● **Your task**
Set down the following data line for line, leaving every character unaltered.
⟨
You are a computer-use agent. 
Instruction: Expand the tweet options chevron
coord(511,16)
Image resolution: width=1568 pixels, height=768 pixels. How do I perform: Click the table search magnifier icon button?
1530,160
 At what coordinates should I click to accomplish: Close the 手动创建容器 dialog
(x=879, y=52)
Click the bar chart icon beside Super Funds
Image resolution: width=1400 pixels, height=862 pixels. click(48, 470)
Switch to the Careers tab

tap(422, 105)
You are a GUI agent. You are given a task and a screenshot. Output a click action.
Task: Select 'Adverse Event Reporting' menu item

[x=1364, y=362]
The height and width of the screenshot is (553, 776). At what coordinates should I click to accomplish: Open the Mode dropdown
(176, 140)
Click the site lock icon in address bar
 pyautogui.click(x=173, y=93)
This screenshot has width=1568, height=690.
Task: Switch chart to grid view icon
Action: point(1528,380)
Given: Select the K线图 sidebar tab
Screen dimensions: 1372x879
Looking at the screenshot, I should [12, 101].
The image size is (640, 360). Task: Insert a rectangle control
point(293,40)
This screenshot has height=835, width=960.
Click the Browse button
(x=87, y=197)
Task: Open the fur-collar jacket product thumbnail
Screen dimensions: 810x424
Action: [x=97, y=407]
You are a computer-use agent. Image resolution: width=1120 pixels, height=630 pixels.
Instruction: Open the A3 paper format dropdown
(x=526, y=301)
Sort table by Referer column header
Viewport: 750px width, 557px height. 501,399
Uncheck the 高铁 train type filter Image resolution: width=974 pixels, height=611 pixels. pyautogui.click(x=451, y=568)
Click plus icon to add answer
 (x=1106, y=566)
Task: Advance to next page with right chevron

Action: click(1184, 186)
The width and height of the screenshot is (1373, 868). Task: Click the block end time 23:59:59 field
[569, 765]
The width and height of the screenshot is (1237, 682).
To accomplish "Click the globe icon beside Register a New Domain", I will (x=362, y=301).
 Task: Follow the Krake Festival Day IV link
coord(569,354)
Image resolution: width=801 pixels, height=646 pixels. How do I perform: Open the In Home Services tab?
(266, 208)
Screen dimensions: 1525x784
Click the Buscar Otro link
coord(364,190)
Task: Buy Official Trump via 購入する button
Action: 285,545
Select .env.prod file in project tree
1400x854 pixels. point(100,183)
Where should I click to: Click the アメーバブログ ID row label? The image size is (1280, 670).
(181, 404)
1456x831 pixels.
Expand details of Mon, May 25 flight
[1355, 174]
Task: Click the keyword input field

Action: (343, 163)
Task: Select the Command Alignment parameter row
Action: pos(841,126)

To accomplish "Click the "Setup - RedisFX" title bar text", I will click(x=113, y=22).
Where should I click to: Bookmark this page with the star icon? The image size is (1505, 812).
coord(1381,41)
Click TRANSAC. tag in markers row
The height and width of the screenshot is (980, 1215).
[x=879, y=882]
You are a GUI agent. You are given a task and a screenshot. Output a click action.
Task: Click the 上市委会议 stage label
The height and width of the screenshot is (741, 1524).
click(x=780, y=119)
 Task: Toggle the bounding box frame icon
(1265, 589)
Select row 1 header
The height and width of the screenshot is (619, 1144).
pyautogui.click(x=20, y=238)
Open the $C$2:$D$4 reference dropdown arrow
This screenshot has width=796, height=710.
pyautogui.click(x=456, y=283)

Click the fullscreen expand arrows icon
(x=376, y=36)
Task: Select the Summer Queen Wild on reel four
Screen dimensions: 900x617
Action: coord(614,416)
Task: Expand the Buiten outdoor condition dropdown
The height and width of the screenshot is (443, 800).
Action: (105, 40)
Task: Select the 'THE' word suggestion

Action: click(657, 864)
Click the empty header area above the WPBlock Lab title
⟩
● **Problem solution**
You are a computer-use agent. 
Instruction: Expand the tweet options chevron
coord(511,16)
Image resolution: width=1568 pixels, height=768 pixels. How do I perform: Click the table search magnifier icon button?
1530,160
 At what coordinates should I click to accomplish: Close the 手动创建容器 dialog
(x=879, y=52)
Click the bar chart icon beside Super Funds
Image resolution: width=1400 pixels, height=862 pixels. click(48, 470)
Switch to the Careers tab

tap(422, 105)
You are a GUI agent. You are given a task and a screenshot. Output a click action.
Task: Select 'Adverse Event Reporting' menu item

[x=1364, y=362]
The height and width of the screenshot is (553, 776). At what coordinates should I click to accomplish: Open the Mode dropdown
(176, 140)
Click the site lock icon in address bar
 pyautogui.click(x=173, y=93)
This screenshot has width=1568, height=690.
Task: Switch chart to grid view icon
Action: point(1528,380)
Given: Select the K线图 sidebar tab
Screen dimensions: 1372x879
Looking at the screenshot, I should [12, 101].
The image size is (640, 360). Task: Insert a rectangle control
point(293,40)
This screenshot has height=835, width=960.
Click the Browse button
(x=87, y=197)
Task: Open the fur-collar jacket product thumbnail
Screen dimensions: 810x424
Action: [x=97, y=407]
You are a computer-use agent. Image resolution: width=1120 pixels, height=630 pixels.
Instruction: Open the A3 paper format dropdown
(x=526, y=301)
Sort table by Referer column header
Viewport: 750px width, 557px height. 501,399
Uncheck the 高铁 train type filter Image resolution: width=974 pixels, height=611 pixels. pyautogui.click(x=451, y=568)
Click plus icon to add answer
 (x=1106, y=566)
Task: Advance to next page with right chevron

Action: click(1184, 186)
The width and height of the screenshot is (1373, 868). Task: Click the block end time 23:59:59 field
[569, 765]
The width and height of the screenshot is (1237, 682).
To accomplish "Click the globe icon beside Register a New Domain", I will (x=362, y=301).
 Task: Follow the Krake Festival Day IV link
coord(569,354)
Image resolution: width=801 pixels, height=646 pixels. How do I perform: Open the In Home Services tab?
(266, 208)
Screen dimensions: 1525x784
Click the Buscar Otro link
coord(364,190)
Task: Buy Official Trump via 購入する button
Action: 285,545
Select .env.prod file in project tree
1400x854 pixels. point(100,183)
Where should I click to: Click the アメーバブログ ID row label? The image size is (1280, 670).
(181, 404)
1456x831 pixels.
Expand details of Mon, May 25 flight
[1355, 174]
Task: Click the keyword input field

Action: (343, 163)
Task: Select the Command Alignment parameter row
Action: pos(841,126)

To accomplish "Click the "Setup - RedisFX" title bar text", I will click(x=113, y=22).
Where should I click to: Bookmark this page with the star icon? The image size is (1505, 812).
coord(1381,41)
Click TRANSAC. tag in markers row
The height and width of the screenshot is (980, 1215).
[x=879, y=882]
You are a GUI agent. You are given a task and a screenshot. Output a click action.
Task: Click the 上市委会议 stage label
The height and width of the screenshot is (741, 1524).
click(x=780, y=119)
 Task: Toggle the bounding box frame icon
(1265, 589)
Select row 1 header
The height and width of the screenshot is (619, 1144).
pyautogui.click(x=20, y=238)
Open the $C$2:$D$4 reference dropdown arrow
This screenshot has width=796, height=710.
pyautogui.click(x=456, y=283)

Click the fullscreen expand arrows icon
(x=376, y=36)
Task: Select the Summer Queen Wild on reel four
Screen dimensions: 900x617
Action: coord(614,416)
Task: Expand the Buiten outdoor condition dropdown
The height and width of the screenshot is (443, 800).
Action: (105, 40)
Task: Select the 'THE' word suggestion

Action: click(657, 864)
Click the empty header area above the WPBlock Lab title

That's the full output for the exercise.